> _TASK REQUIREMENTS_
1. Can you translate this sentence from the "misanthrope" post below into Spanish: "We want to be treated fairly, and it is up to us to make sure this is so."
2. Answer these from the "misanthrope" post below:
(a) What price per gallon did gas reach, according to the post?
(b) On which website was the article the writer read published?
(c) According to the quoted article, what does vengeance make sure of?

Thursday, January 01, 2009

misanthrope

I usually write a new year's post. Usually I feel a contagious sense of possibility from getting to start over. January 1 coming around again is like a do over. What will I do this year? What plans can I hatch? This year my mind is elsewhere. It's too early for a backlash, but it's found me.

It's been, what, half a year since gas prices got to $4 a gallon, since we realized we're in an interconnected heap of trouble like a figure eight of standing dominoes that have been tipped? Since then activism is back at the front of the line: collective responsibility. Its manifestations are take out cups made from corn, fair trade chocolate bars, and coupons that you can buy to erase your carbon footprint.

I like people. I am against poverty and pollution. I am heart sick about the polar bears. And simultaneously I feel annoyed by so much goodness. If I were a child, I would be pinching the goody two shoes and getting sent to the corner. As a professional adult female, I am currently suppressing urges to physically push people when they offend by, oh, let's say staying in the women's restroom longer than the standard slow pee and hair correction require.

I read a soothing article published on Slate.com recently about this very subject. I'm always soothed when made to feel perfectly normal for being my imperfect self. The article, entitled: "Well, Excuuuuuse Meee! Why humans are so quick to take offense" explains that "the evolutionary forces that have made us cooperative and empathetic are the same ones that have made us prickly and explosive." Writer Emily Yoffe goes on to reveal a Darwinist benefit of seemingly undesirable traits. She says: "gratitude allows us to expand our social network and recruit new allies; vengeance makes sure our new friends don't take advantage of us." We want to be treated fairly, and it is up to us to make sure this is so.

> _DATA_
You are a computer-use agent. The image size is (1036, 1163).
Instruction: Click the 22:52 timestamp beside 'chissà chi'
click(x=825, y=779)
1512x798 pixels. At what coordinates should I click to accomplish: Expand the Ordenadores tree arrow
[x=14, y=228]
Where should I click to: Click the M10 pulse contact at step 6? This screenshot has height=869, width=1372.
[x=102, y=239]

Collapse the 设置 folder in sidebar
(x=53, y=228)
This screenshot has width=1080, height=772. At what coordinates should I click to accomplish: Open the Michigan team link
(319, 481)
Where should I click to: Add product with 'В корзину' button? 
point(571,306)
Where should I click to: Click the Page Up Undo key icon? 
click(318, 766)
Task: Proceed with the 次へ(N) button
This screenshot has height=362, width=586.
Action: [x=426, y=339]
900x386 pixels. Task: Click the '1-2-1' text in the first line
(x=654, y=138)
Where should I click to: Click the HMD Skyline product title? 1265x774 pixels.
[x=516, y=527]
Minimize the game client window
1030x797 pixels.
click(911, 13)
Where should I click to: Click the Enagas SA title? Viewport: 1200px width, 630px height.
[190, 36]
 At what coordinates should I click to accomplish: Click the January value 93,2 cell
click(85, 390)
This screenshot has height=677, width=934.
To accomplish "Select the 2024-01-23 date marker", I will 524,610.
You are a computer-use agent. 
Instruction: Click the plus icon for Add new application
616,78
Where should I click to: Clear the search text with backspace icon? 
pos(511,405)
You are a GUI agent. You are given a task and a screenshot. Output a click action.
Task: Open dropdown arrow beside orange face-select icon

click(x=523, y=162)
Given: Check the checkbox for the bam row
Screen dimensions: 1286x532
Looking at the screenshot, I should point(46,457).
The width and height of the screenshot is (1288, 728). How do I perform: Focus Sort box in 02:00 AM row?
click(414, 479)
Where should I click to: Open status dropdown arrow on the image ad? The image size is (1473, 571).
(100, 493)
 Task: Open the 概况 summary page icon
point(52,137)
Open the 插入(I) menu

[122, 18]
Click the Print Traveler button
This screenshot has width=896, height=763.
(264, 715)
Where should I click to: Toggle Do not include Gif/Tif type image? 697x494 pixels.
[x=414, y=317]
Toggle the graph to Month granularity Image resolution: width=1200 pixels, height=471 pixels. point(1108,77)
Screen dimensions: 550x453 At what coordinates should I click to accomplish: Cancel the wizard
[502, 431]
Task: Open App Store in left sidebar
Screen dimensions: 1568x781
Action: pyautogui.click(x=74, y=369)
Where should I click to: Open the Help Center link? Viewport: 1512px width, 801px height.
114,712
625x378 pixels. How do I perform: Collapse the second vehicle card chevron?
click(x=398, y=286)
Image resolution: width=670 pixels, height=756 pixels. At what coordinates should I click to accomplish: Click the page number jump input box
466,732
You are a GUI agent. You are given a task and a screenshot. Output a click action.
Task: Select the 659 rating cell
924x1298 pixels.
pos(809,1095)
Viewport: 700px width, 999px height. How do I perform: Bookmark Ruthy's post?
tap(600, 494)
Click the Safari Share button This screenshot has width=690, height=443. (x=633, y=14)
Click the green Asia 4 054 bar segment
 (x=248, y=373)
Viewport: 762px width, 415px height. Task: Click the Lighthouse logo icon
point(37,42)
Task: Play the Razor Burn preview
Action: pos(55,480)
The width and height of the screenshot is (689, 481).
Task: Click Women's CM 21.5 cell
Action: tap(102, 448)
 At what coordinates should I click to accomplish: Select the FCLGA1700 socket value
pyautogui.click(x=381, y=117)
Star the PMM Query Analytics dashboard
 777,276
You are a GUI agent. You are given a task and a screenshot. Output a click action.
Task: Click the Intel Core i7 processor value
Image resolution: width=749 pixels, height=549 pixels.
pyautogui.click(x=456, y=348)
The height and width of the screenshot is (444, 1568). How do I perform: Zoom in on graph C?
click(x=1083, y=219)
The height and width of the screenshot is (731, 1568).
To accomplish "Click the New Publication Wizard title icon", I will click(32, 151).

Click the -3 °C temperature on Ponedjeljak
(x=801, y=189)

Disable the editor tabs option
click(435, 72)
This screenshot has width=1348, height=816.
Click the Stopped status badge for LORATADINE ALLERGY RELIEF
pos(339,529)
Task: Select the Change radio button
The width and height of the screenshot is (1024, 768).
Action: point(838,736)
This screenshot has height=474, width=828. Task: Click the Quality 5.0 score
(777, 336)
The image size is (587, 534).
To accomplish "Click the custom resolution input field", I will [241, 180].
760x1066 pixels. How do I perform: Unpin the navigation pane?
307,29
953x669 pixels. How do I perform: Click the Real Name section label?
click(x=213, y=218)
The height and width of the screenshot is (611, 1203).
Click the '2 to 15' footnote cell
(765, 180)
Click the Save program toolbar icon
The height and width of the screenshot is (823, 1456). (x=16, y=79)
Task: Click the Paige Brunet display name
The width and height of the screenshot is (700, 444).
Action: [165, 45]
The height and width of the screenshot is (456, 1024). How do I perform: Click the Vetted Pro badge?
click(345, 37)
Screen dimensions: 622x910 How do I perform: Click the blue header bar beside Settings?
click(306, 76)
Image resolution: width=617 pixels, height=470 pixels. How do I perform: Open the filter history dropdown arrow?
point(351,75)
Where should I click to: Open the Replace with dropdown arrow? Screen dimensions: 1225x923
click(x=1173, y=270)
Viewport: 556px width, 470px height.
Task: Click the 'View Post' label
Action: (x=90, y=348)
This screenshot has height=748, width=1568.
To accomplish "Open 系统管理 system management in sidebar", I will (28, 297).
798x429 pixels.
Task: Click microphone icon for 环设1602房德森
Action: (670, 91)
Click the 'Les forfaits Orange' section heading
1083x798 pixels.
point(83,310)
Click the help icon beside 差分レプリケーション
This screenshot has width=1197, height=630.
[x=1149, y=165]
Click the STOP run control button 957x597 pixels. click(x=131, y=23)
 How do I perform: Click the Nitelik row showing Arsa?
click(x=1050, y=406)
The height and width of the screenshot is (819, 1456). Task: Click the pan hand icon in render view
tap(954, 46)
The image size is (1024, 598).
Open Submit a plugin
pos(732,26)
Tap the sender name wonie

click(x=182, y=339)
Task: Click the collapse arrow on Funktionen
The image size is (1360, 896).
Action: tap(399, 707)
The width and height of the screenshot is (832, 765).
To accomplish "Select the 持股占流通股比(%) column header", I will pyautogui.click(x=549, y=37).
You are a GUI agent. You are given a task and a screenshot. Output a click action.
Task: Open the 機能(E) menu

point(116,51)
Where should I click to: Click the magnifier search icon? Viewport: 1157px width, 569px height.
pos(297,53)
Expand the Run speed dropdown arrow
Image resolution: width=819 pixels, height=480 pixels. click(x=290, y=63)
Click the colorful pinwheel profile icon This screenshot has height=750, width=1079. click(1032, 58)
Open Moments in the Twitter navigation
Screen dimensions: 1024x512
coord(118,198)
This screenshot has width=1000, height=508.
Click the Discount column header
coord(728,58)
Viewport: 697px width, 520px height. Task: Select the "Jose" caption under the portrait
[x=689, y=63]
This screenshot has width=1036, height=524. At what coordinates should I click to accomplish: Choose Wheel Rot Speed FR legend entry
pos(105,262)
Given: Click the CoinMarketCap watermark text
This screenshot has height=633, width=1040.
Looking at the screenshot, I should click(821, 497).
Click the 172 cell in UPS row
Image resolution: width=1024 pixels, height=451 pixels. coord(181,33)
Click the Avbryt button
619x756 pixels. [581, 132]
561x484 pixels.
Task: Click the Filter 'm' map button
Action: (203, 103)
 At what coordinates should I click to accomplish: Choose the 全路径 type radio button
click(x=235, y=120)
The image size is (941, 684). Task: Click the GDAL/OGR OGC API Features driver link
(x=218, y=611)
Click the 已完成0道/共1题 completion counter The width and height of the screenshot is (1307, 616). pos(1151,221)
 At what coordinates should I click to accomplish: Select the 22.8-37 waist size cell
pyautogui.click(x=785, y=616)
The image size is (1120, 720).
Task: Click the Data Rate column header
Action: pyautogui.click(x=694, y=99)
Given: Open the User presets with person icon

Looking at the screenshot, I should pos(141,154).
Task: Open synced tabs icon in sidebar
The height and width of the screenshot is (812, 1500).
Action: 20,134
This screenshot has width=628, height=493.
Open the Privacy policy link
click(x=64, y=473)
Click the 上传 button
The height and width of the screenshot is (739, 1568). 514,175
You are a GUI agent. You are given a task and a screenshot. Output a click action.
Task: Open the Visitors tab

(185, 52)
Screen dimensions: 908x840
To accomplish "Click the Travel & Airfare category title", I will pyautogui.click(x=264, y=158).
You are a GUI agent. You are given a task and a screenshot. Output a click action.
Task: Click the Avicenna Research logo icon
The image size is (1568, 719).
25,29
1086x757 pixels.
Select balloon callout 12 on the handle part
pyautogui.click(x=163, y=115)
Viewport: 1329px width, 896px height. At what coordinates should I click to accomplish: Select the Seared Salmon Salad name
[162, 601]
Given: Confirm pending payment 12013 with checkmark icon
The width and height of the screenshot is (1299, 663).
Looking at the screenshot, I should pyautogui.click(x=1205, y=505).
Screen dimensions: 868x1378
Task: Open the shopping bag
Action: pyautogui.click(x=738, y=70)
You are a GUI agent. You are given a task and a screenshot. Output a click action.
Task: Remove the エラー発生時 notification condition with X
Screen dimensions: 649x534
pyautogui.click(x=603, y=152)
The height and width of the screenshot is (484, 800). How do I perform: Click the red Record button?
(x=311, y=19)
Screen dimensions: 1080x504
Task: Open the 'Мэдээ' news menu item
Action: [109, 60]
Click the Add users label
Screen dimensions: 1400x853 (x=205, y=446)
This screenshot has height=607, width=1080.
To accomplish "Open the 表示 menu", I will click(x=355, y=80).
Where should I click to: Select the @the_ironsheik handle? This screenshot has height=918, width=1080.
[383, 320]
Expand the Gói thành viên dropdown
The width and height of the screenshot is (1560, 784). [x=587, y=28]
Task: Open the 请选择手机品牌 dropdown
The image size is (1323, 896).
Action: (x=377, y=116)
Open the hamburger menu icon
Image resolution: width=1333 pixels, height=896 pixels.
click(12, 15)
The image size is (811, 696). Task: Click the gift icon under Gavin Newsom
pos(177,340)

> _OUTPUTS FOR THE TASKS_
1. Queremos que nos traten con justicia, y depende de nosotros asegurarnos de que así sea.

2.
(a) $4 a gallon.
(b) Slate.com.
(c) That our new friends don't take advantage of us.